We recently published a piece on the U.K. economy in which we discuss the outlook for economic growth and inflation and what it could mean for the labor market and blue- vs. white-collar occupations.
In this follow-up post, we will dig a little deeper into the Bank of England (BoE) economic forecast, whether it is plausible or not, and what it will mean for hiring.
While a U.K. recession is highly likely, there is a lot of uncertainty on how deep and prolonged the economic downturn will be.
The chart below plots the relationship between economic growth and unemployment – what economists refer to as Okun’s law. What this scatterplot shows is that historically in the U.K. a one percentage point decline in GDP growth has been associated with about half a percentage point increase in the unemployment rate.
If GDP growth declines from plus 2% during an expansion to minus 2% during the recession, unemployment could thus easily rise by 2 percentage points or more.
While this relationship held up well during the decades before the pandemic, today’s labor market is fundamentally different.

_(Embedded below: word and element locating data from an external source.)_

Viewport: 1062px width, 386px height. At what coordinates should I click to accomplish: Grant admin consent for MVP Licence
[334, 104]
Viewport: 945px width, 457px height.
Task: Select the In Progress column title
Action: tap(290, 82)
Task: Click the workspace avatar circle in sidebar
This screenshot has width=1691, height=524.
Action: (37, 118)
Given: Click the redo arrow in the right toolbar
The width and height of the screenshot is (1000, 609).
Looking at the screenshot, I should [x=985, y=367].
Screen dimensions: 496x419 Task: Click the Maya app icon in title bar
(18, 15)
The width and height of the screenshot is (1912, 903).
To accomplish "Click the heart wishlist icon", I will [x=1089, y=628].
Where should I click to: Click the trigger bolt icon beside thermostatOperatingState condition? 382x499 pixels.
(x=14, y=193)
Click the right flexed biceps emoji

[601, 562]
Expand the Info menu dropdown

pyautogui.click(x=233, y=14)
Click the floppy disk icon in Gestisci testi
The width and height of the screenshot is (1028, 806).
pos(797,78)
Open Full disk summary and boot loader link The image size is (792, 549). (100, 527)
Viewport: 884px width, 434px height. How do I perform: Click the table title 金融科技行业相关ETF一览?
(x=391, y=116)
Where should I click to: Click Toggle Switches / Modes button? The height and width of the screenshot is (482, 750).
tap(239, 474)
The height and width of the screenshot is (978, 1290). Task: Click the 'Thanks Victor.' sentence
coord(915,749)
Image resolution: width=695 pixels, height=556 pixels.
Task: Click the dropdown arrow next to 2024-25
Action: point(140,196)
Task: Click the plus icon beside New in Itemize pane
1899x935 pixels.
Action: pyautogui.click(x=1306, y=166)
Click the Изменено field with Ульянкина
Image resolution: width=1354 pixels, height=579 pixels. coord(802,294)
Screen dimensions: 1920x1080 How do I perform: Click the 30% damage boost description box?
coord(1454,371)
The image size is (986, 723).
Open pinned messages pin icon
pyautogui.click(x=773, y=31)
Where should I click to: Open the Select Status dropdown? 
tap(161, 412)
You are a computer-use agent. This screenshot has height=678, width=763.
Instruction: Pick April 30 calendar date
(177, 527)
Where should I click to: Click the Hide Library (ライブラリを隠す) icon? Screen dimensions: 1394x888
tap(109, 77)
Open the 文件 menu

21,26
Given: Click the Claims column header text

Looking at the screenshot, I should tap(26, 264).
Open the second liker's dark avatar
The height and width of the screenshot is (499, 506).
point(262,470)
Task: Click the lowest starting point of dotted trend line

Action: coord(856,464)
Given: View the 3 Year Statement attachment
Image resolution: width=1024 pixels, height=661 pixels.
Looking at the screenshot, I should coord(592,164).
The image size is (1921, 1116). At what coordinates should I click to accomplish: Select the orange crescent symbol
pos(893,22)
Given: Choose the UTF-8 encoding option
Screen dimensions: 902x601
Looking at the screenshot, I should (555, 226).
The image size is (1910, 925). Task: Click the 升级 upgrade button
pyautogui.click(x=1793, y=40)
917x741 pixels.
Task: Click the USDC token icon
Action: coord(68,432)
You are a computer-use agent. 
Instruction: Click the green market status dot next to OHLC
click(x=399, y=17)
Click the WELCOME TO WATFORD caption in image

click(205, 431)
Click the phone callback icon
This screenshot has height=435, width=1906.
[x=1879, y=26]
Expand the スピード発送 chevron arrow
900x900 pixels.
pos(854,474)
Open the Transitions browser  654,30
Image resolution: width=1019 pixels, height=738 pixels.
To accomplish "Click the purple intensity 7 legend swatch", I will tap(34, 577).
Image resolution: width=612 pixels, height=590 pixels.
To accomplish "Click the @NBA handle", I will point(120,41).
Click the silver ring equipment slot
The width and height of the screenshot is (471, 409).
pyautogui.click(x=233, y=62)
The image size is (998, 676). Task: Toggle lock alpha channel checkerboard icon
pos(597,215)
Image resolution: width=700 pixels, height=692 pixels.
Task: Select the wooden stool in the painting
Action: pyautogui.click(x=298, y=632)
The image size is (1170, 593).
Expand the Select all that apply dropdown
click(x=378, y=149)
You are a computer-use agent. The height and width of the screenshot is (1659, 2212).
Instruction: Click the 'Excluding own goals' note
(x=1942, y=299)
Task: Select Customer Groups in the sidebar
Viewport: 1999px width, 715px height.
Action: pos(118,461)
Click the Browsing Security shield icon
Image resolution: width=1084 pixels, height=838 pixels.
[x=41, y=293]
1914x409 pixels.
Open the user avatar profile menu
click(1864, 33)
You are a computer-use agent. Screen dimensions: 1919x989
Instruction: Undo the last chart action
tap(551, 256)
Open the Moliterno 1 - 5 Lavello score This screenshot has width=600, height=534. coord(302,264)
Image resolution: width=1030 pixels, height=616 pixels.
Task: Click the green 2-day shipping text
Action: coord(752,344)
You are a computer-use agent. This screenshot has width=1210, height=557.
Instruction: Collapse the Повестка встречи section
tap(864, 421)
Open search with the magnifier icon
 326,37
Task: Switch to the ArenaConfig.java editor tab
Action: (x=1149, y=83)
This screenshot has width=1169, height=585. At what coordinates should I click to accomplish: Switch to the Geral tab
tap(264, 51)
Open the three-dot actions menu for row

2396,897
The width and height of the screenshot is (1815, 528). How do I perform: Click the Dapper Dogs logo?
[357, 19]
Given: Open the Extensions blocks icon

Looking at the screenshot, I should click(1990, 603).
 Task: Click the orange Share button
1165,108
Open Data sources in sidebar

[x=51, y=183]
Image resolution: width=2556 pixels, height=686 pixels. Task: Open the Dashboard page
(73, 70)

First, Brexit has led to an acute shortage of blue-collar workers in various industries with more than 300,000 workers missing.
Second, the decades before the pandemic have led to a continuous weakening of workers’ bargaining power, a result of declining union membership, rising globalization, and potentially increasing monopoly power.
However, recent research suggests that these trends are now slowly reversing. Wage growth has surged to a multi-decade high and labor markets across advanced economies have been super tight. An upcoming economic downturn will surely hurt workers but might not lead to a massive rise in unemployment as it did in 2008.
Forecasters have never disagreed this much
Economists are very much in disagreement on how the U.K. economy will perform over the coming two years. They have also revised their forecasts substantially over the last year, given the amount of global uncertainty.
The BoE’s assessment has become increasingly pessimistic over time, now assuming a peak unemployment rate of more than 6.5% in 2025 compared to the November 2021 forecast, which assumed a peak of less than 4.5%.
To give you an idea of the divergence between various institutions, compare the BoE forecast to that from the Office for Budget Responsibilities (OBR).
According to the OBR, unemployment will only rise by more than one percentage point during the 2023 recession and peak at about 5% in early 2024, with a subsequent small decline thereafter.
How can we square those two widely differing forecasts? Well, the BoE is also much more pessimistic about the growth outlook. The Central Bank assumes both a steeper and longer recession – lasting a full six quarters – followed by a very timid recovery with real GDP growth remaining below 0.5% until mid-2025.
Why? One reason might be that short-run inflation expectations are still shockingly high. This is certainly frightening the monetary policy committee, and as of now the BoE seems to believe that creating a recession is the only way forward to bring those numbers down.
An engineered recession?
While this scenario is certainly plausible, it should be taken with a grain of salt.
The BoE numbers show a rapid decline of nominal GDP growth from more than 10% as of last year to less than 2% in early 2025. Such a steep decline in total spending in the economy would indeed lead to a prolonged economic contraction. But the recession would be self-induced since it is monetary policy that steers nominal GDP growth of the economy.
It is not quite clear why the BoE would push for such a severe slowdown since 2% nominal growth is also incompatible with its own inflation target – unless one expects negative real GDP growth for years to come. However, there is no fundamental reason to be that pessimistic about productivity growth even with Brexit scarring the economy.
When all is said and done, I find the BoE forecast unrealistic, simply because the U.K. is already suffering from an enormous cost-of-living crisis as wages have stagnated for a decade.
The politics do not allow for the BoE to create a massive recession with a rapidly rising unemployment right now.
What does this mean for recruiters and the labor market?
There is no doubt that the U.K. slowdown will lead to an increase in unemployment, but it will most likely be more moderate than the BoE forecast suggests. Furthermore, as our last piece argues, blue-collar workers might not suffer this time around as much as they usually do during a recession because Brexit has led to massive shortage of unskilled workers. As of now, job postings have declined much more for some white-collar jobs like software development.
For recruiters, life has become easier since last year when the labor market was super tight and filling vacancies was more difficult. Compared to mid-2022 when more than 60% of respondents answered that recruiting is much harder, that number has declined to less than 40%. Meanwhile, more than 10% of respondents are now reporting that recruiting is easier or much easier. This number was below 3% for all of 2022.
The extreme labor market tightness of last year is disappearing and we are slowly getting back to normal.